#### Task objective:
Repeat the entries verbatim.

[Data excerpts]

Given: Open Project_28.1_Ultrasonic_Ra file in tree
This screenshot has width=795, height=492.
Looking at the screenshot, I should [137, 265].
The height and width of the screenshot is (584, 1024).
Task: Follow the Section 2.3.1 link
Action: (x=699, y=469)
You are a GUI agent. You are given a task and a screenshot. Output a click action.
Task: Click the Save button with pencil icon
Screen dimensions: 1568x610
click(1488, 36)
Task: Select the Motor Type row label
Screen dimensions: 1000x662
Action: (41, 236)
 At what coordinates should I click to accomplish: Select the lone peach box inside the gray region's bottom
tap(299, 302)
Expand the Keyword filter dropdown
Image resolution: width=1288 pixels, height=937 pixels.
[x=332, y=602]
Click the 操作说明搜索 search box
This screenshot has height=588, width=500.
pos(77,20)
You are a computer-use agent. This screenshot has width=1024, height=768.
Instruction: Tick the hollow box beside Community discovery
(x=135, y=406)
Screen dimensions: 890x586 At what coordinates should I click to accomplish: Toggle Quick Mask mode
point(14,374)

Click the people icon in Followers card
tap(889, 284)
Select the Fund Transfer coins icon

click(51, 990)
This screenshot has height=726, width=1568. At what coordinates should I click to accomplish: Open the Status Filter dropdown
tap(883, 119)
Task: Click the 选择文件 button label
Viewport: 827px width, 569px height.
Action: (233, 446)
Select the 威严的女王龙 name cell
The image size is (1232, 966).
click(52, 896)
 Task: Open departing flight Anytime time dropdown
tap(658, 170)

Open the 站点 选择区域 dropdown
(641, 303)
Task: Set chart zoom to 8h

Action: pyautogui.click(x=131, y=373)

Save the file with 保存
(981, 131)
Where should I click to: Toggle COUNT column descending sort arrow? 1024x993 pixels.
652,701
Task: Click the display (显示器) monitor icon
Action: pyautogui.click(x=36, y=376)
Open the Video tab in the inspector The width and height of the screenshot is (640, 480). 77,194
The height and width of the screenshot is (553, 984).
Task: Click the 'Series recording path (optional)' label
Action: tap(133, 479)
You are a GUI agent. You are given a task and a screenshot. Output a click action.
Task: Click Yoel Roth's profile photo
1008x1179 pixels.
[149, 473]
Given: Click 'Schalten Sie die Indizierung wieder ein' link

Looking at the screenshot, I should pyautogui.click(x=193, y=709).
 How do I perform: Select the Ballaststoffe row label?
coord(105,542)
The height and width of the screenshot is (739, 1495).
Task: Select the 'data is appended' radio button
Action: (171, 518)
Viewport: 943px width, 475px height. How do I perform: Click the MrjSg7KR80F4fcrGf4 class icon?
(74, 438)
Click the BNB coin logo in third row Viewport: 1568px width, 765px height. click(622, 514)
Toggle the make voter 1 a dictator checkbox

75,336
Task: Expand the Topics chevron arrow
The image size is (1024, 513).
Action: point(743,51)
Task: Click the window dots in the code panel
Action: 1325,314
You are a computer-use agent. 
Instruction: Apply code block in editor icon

#### Reply:
Given: Open Project_28.1_Ultrasonic_Ra file in tree
This screenshot has width=795, height=492.
Looking at the screenshot, I should [137, 265].
The height and width of the screenshot is (584, 1024).
Task: Follow the Section 2.3.1 link
Action: (x=699, y=469)
You are a GUI agent. You are given a task and a screenshot. Output a click action.
Task: Click the Save button with pencil icon
Screen dimensions: 1568x610
click(1488, 36)
Task: Select the Motor Type row label
Screen dimensions: 1000x662
Action: (41, 236)
 At what coordinates should I click to accomplish: Select the lone peach box inside the gray region's bottom
tap(299, 302)
Expand the Keyword filter dropdown
Image resolution: width=1288 pixels, height=937 pixels.
[x=332, y=602]
Click the 操作说明搜索 search box
This screenshot has height=588, width=500.
pos(77,20)
You are a computer-use agent. This screenshot has width=1024, height=768.
Instruction: Tick the hollow box beside Community discovery
(x=135, y=406)
Screen dimensions: 890x586 At what coordinates should I click to accomplish: Toggle Quick Mask mode
point(14,374)

Click the people icon in Followers card
tap(889, 284)
Select the Fund Transfer coins icon

click(51, 990)
This screenshot has height=726, width=1568. At what coordinates should I click to accomplish: Open the Status Filter dropdown
tap(883, 119)
Task: Click the 选择文件 button label
Viewport: 827px width, 569px height.
Action: (233, 446)
Select the 威严的女王龙 name cell
The image size is (1232, 966).
click(52, 896)
 Task: Open departing flight Anytime time dropdown
tap(658, 170)

Open the 站点 选择区域 dropdown
(641, 303)
Task: Set chart zoom to 8h

Action: pyautogui.click(x=131, y=373)

Save the file with 保存
(981, 131)
Where should I click to: Toggle COUNT column descending sort arrow? 1024x993 pixels.
652,701
Task: Click the display (显示器) monitor icon
Action: pyautogui.click(x=36, y=376)
Open the Video tab in the inspector The width and height of the screenshot is (640, 480). 77,194
The height and width of the screenshot is (553, 984).
Task: Click the 'Series recording path (optional)' label
Action: tap(133, 479)
You are a GUI agent. You are given a task and a screenshot. Output a click action.
Task: Click Yoel Roth's profile photo
1008x1179 pixels.
[149, 473]
Given: Click 'Schalten Sie die Indizierung wieder ein' link

Looking at the screenshot, I should pyautogui.click(x=193, y=709).
 How do I perform: Select the Ballaststoffe row label?
coord(105,542)
The height and width of the screenshot is (739, 1495).
Task: Select the 'data is appended' radio button
Action: (171, 518)
Viewport: 943px width, 475px height. How do I perform: Click the MrjSg7KR80F4fcrGf4 class icon?
(74, 438)
Click the BNB coin logo in third row Viewport: 1568px width, 765px height. click(622, 514)
Toggle the make voter 1 a dictator checkbox

75,336
Task: Expand the Topics chevron arrow
The image size is (1024, 513).
Action: point(743,51)
Task: Click the window dots in the code panel
Action: 1325,314
You are a computer-use agent. 
Instruction: Apply code block in editor icon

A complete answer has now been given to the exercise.